* start Data section *

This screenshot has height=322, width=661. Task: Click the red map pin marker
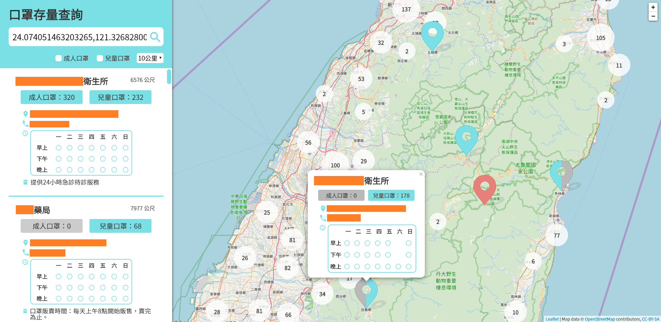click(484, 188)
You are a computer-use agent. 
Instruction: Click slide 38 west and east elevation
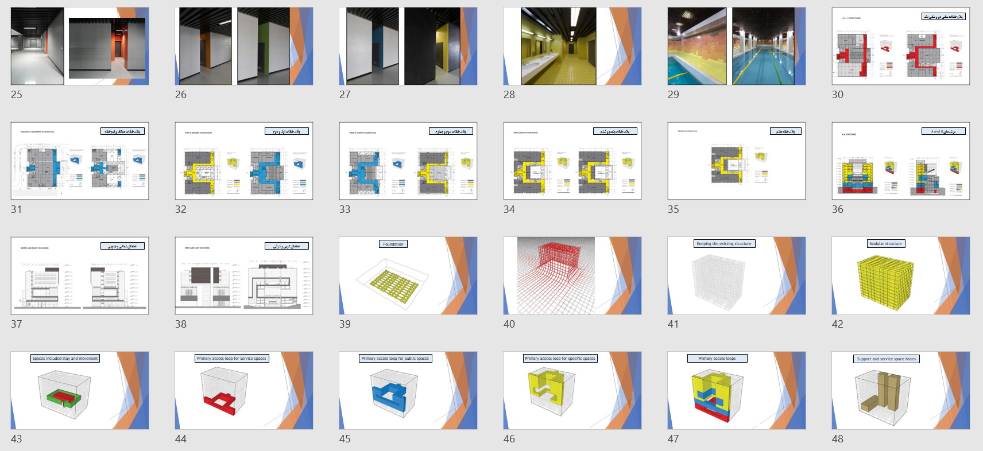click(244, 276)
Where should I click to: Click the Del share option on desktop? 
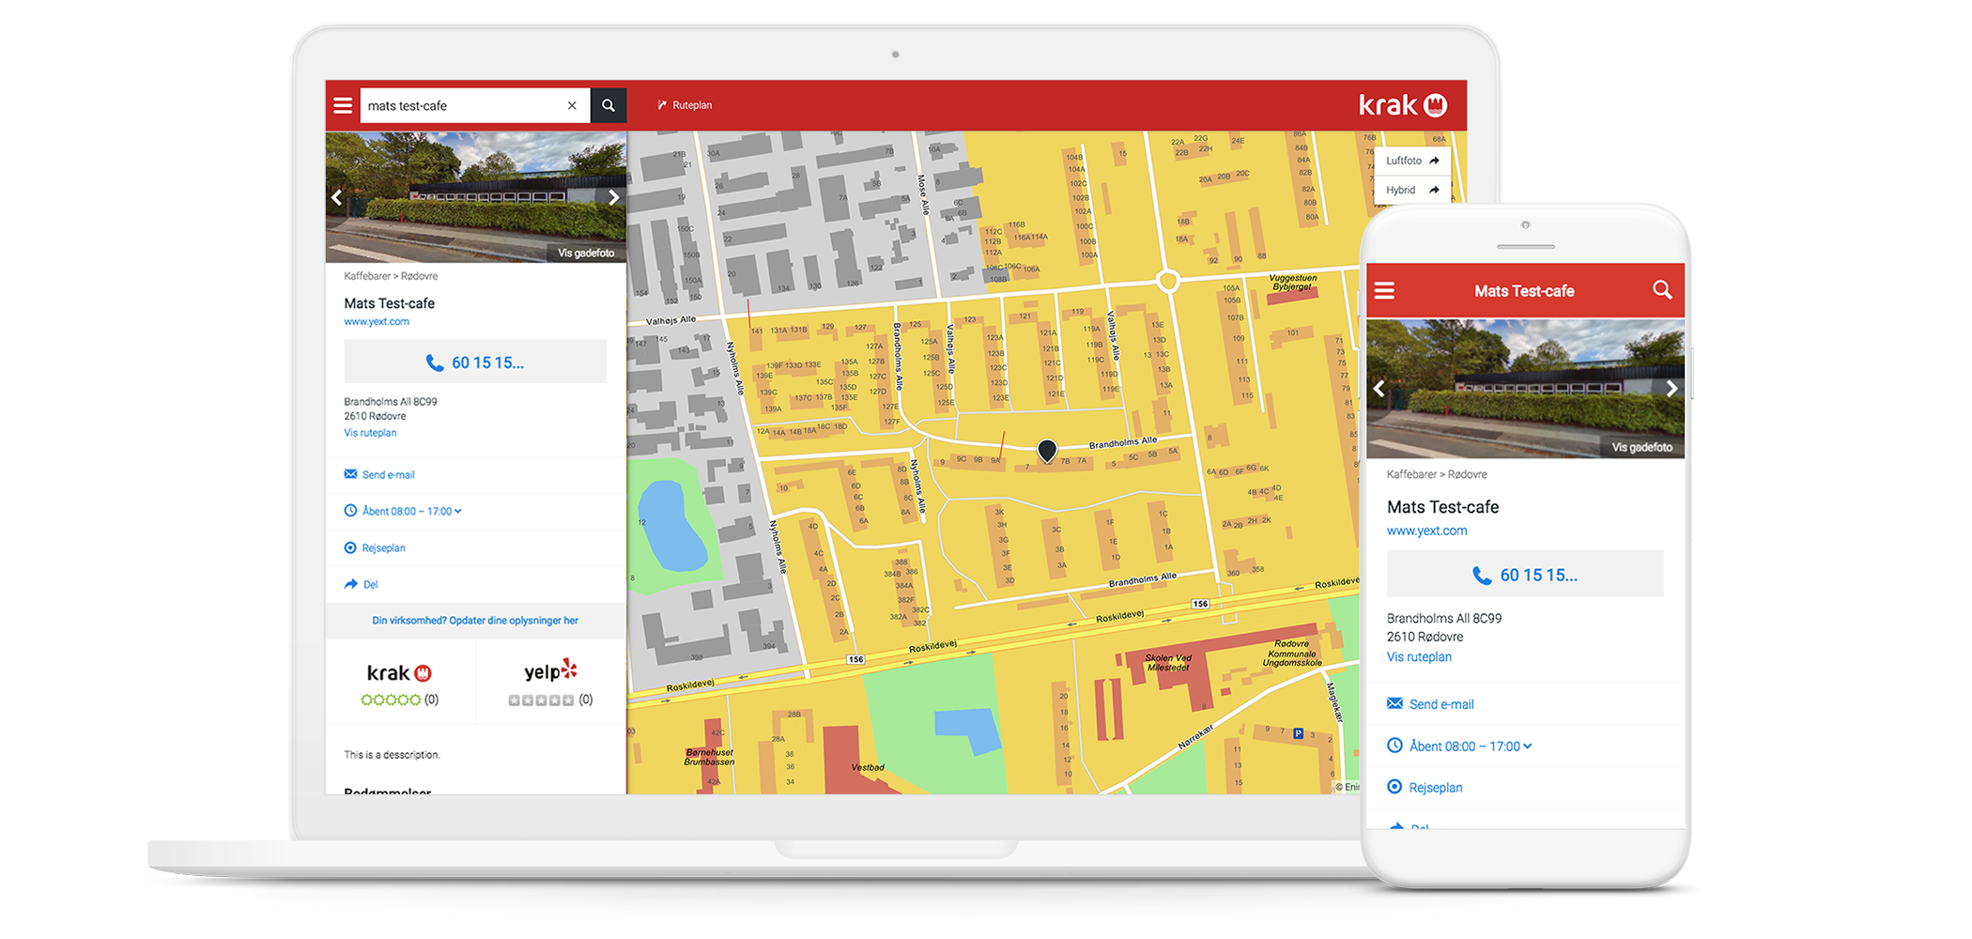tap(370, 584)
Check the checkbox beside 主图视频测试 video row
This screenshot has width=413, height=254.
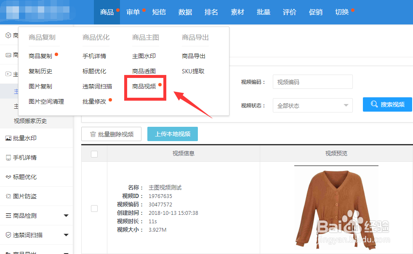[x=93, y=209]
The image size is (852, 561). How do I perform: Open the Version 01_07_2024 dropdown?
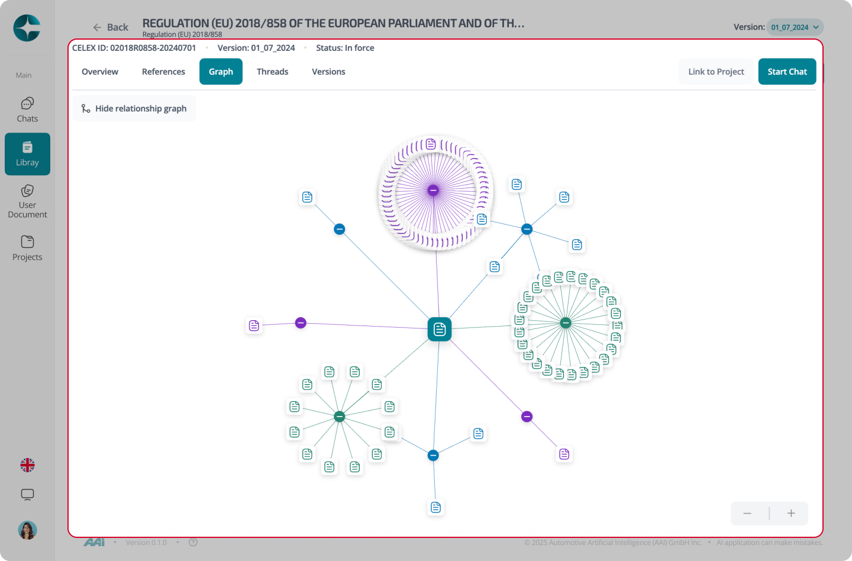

* end Data section *

* **Problem description**
Swap "screenshot" for "screen capture" throughout the records above, and give the lines again with nothing else changed. Leave the pictures out of your answer.

* **Solution to the exercise**
This screen capture has height=322, width=661. Task: Click the red map pin marker
click(484, 188)
You are a computer-use agent. 
Instruction: Click slide 38 west and east elevation
click(244, 276)
Where should I click to: Click the Del share option on desktop? 
tap(370, 584)
Check the checkbox beside 主图视频测试 video row
This screen capture has width=413, height=254.
[x=93, y=209]
The image size is (852, 561). How do I perform: Open the Version 01_07_2024 dropdown?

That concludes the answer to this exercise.